• **Work to do**
Copy the entries below word for word, leaving out the pictures.

• **Dataset**
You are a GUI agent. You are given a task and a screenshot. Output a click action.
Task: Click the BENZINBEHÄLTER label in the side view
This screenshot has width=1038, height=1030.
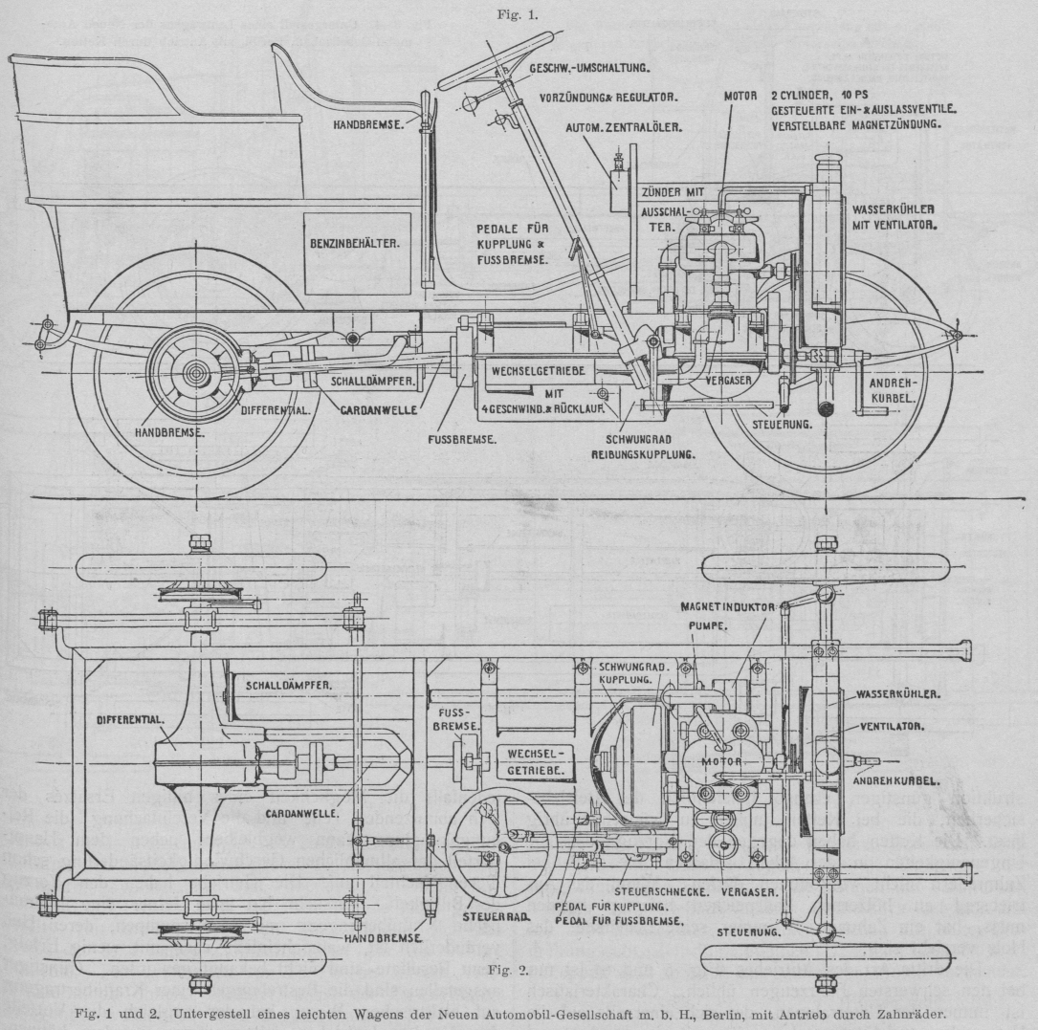[351, 245]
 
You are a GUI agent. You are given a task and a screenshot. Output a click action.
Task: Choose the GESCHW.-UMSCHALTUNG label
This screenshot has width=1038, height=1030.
[589, 68]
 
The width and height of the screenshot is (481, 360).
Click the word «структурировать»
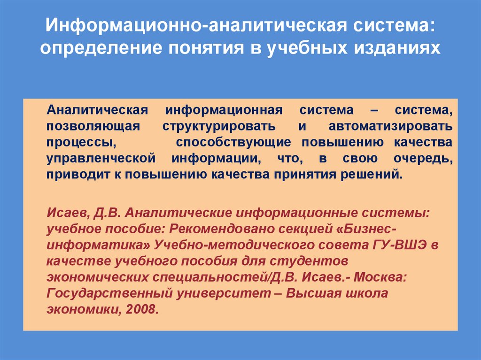[x=219, y=127]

• **Completed task**
You are a GUI agent. You are given a task and a screenshot. Output a click action.
Task: Click the BENZINBEHÄLTER label in the side view
This screenshot has width=1038, height=1030.
[351, 245]
 
You are a GUI agent. You are given a task and a screenshot. Output a click action.
Task: Choose the GESCHW.-UMSCHALTUNG label
This screenshot has width=1038, height=1030.
[589, 68]
 
The width and height of the screenshot is (481, 360).
Click the word «структурировать»
[x=219, y=127]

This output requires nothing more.